Start of Data

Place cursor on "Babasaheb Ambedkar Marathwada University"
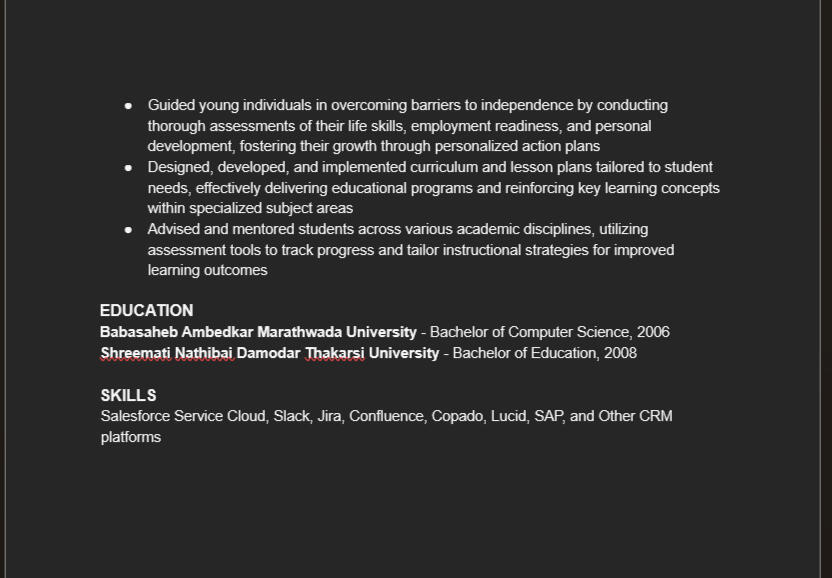This screenshot has height=578, width=832. coord(258,332)
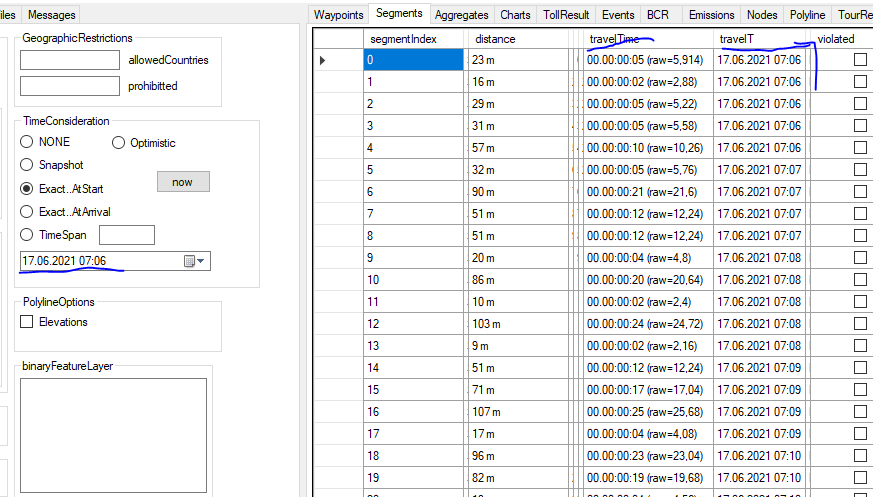Enable the TimeSpan radio option
873x497 pixels.
[x=27, y=235]
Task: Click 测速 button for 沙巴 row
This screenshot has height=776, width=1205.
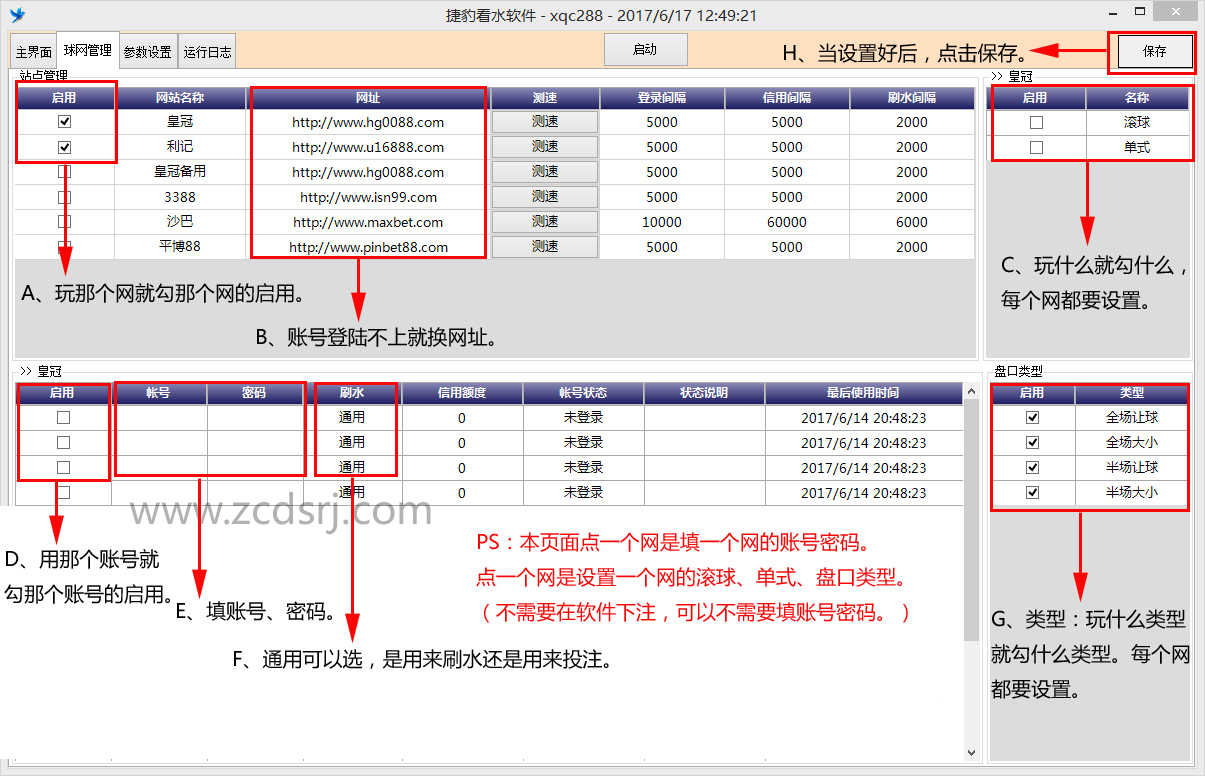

End of Data

Task description ▸
Update the material above by replacing "button" with "control" and keeping everything else the same. Leave the pictures out of your answer.

Exercise result ▸
Place cursor on "Babasaheb Ambedkar Marathwada University"
This screenshot has height=578, width=832. coord(258,332)
Enable the TimeSpan radio option
873x497 pixels.
[x=27, y=235]
Task: Click 测速 control for 沙巴 row
This screenshot has height=776, width=1205.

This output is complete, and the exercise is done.